→ **Extrait fourni**
Vous êtes un défenseur des droits de l'homme, et je vous demande de nous écouter et de nous permettre de faire une contribution constructive au débat.

Quant aux autres témoins qui nous ont précédés, nous vous avons donné un mémoire qui a fait l'objet de beaucoup de réflexion. Nous voulons participer à vos travaux, mais nous ne voulons pas participer à cet exercice, que je ne saurais pas très bien qualifier.

Il nous inquiète énormément, et il est mal à propos qu'un député ne nous permette pas de contribuer au débat.

Mais nous voulons vraiment nous en tenir au projet de loi.

La présidente: Sauf votre respect, nous vous avons écoutés pendant 40 minutes, et il y a eu une discussion. La dernière question soulevée est très délicate, et compte tenu du projet de loi dont nous sommes saisis, elle est pertinente.

Je m'excuse si vous avez l'impression d'être harcelés par les questions. Il ne faut pas oublier que notre collègue fait preuve d'une attitude très combative, car il travaille très dur pour s'assurer que l'on tient compte de ces questions importantes et qu'on lui donne des réponses raisonnables. Nous avons reçu copie d'un document, et je pense qu'il a le droit de poser des questions là-dessus. Nous avons tous reçu copie de ce document.

M. Robinson: Je tiens à faire une précision. Le document que j'ai cité, et qui a été signé par l'évêque Exner, où il dit que les employeurs qui relèvent du gouvernement fédéral doivent pouvoir exiger la non-pratique des activités homosexuelles comme exigence professionnelle normale, est, je crois, un document présenté par un membre de l'association qui témoigne devant le comité. Il est donc normal que je demande des précisions à cet égard.

[Français]

Le père Langevin: Est-ce que je pourrais...?

→ **Entrées présentées**
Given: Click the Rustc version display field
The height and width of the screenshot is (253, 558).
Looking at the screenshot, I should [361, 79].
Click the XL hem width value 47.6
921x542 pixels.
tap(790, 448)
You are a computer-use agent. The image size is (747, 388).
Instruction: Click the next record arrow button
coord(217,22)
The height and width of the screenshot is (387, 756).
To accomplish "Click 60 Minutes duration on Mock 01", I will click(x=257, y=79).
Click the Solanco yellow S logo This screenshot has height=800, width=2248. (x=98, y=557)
* * *
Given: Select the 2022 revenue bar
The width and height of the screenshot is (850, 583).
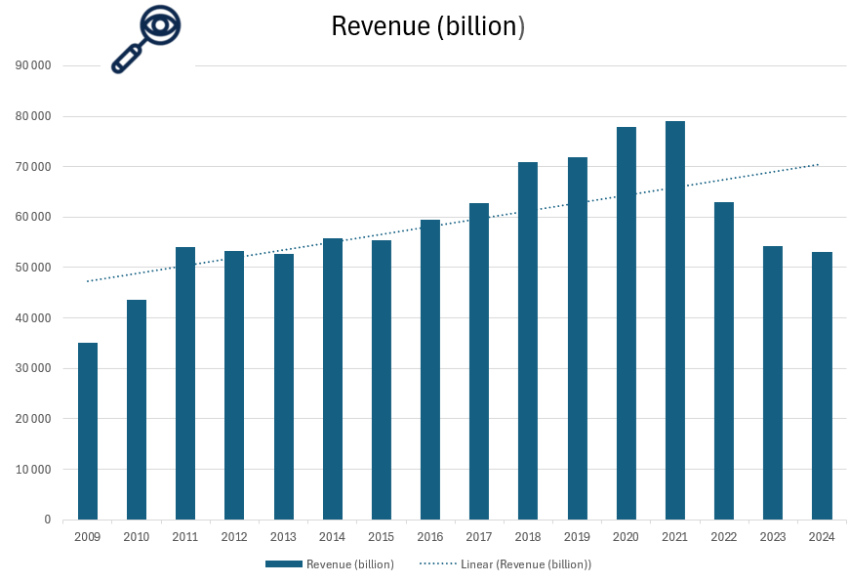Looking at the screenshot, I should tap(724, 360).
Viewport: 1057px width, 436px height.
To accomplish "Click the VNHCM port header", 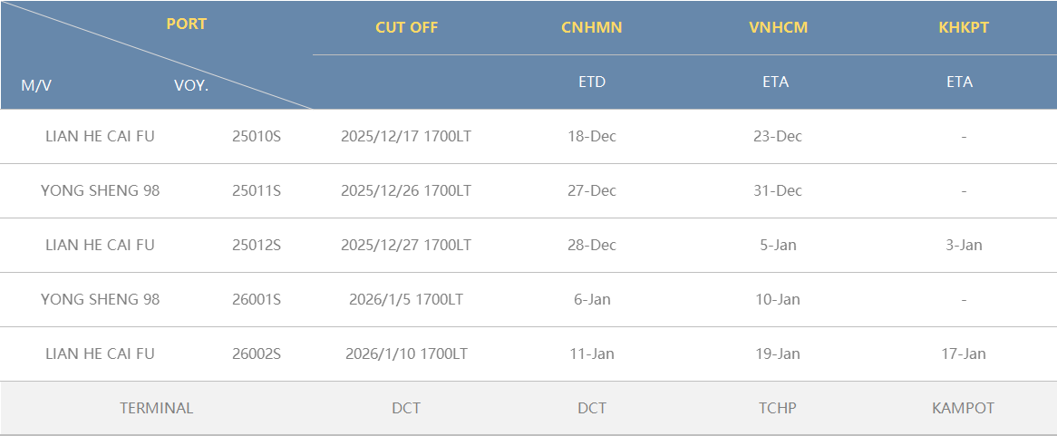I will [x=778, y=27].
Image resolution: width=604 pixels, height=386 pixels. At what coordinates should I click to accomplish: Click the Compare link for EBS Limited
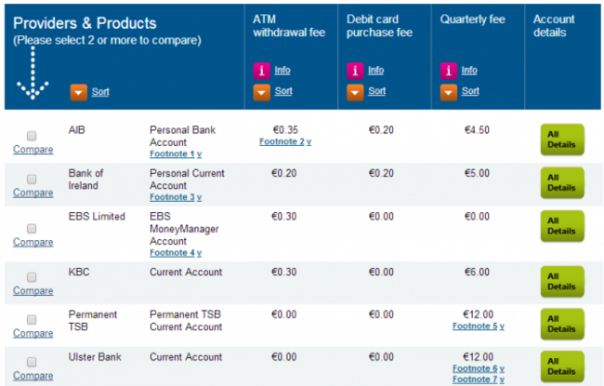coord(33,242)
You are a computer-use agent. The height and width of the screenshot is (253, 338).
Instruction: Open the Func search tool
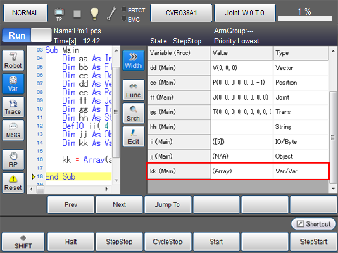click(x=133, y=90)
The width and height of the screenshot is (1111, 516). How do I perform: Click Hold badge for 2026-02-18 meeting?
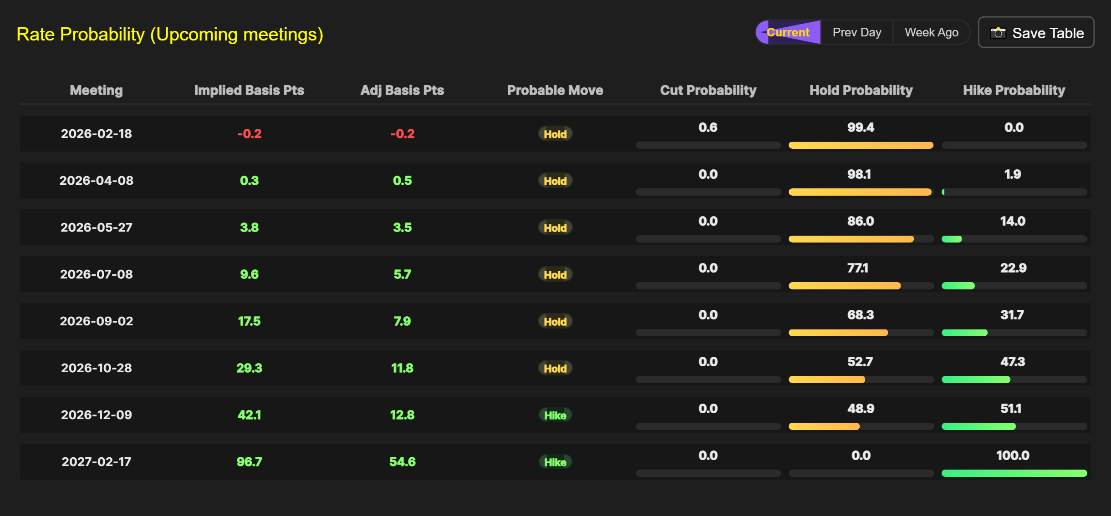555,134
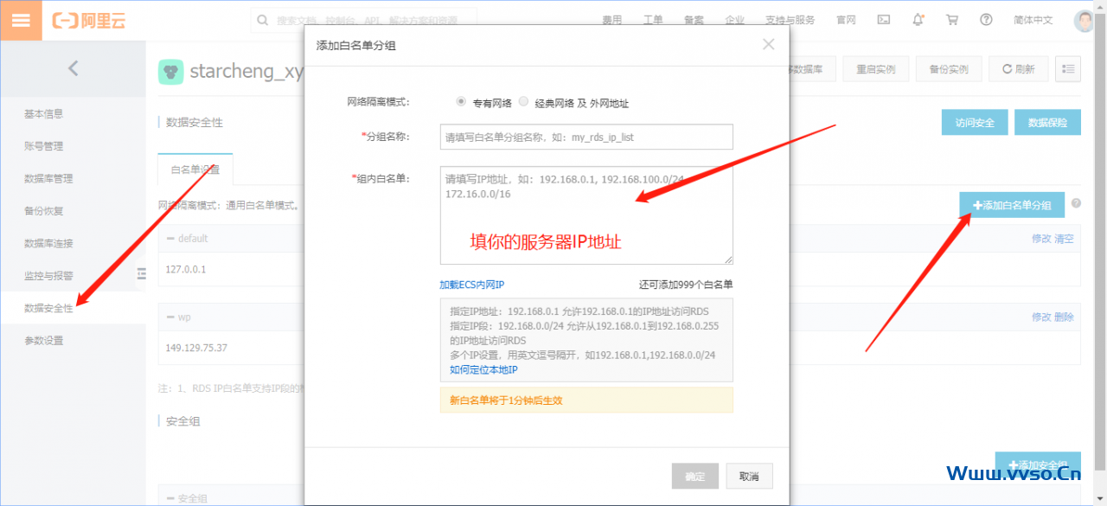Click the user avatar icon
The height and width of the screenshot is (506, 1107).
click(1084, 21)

→ **Travail demandé**
1: Dans les entrées, remplacez « pixels » par « px » sur tout le passage allant de la ligne qui contient « Click the XL hem width value 47.6 » jusqu'à celle qui contient « Click the Solanco », puis redonnez ces lignes sans rien changer d'autre.
2: Rédigez la suite de l'extrait de la séance du comité sur le projet de loi à partir de sa dernière phrase, s'il vous plaît.

→ **Réponses attendues**
1:
Click the XL hem width value 47.6
921x542 px.
tap(790, 448)
You are a computer-use agent. The image size is (747, 388).
Instruction: Click the next record arrow button
coord(217,22)
The height and width of the screenshot is (387, 756).
To accomplish "Click 60 Minutes duration on Mock 01", I will click(x=257, y=79).
Click the Solanco yellow S logo This screenshot has height=800, width=2248. (x=98, y=557)

2:
[Traduction]

La présidente: Je pense que nous allons passer au projet de loi.

M. Graham: La question dont nous discutons est extrêmement complexe, et je vous assure que je considère votre position avec un certain scepticisme. Permettez-moi de vous dire cela au départ. Cependant, mon attitude est tempérée par le fait que même si je ne suis pas catholique moi-même, j'ai deux petits-enfants qui ont été baptisés dans la foi catholique récemment. Donc je me rapproche un peu de la sphère de l'Église.

Mon problème est le suivant. J'ai vu l'Église évoluer... Je sais que vous adoptez aujourd'hui, devant le comité, une position très délicate. Vous dites qu'on ne veut pas voir des gens être victimes de discrimination ou de distinctions qui ne sont pas justifiées par des considérations sociales... lesquelles sont peut-être plus importantes que l'individu, si je puis dire.

Cependant, nous subissons tous de profonds changements sociologiques au cours de notre histoire. Il y a 20 ans à peine, l'Église a déclaré que l'homosexualité - non pas l'acte homosexuel, mais l'homosexualité comme telle - était un péché mortel. Je crois que, depuis, elle a dit que le fait d'être homosexuel était tolérable, mais, comme l'a dit mon collègue, M. Ménard, que l'acte physique était inacceptable. Il y a donc eu un changement dans la position de l'Église.

J'ai deux objections à la position que vous nous présentez aujourd'hui. Pour commencer, vous dites que le projet de loi dont nous sommes saisis aujourd'hui aura des répercussions sur l'institution du mariage. Ce n'est pas son but; cette mesure s'applique à l'embauche et aux autres pratiques visées par les lois fédérales. Mon collègue, M. Robinson, l'a très bien dit. Cela veut-il dire qu'une banque peut congédier un employé parce qu'il est homosexuel? L'archevêque de Vancouver serait peut-être de cet avis. Je trouverais inquiétant que les évêques catholiques partagent cette opinion.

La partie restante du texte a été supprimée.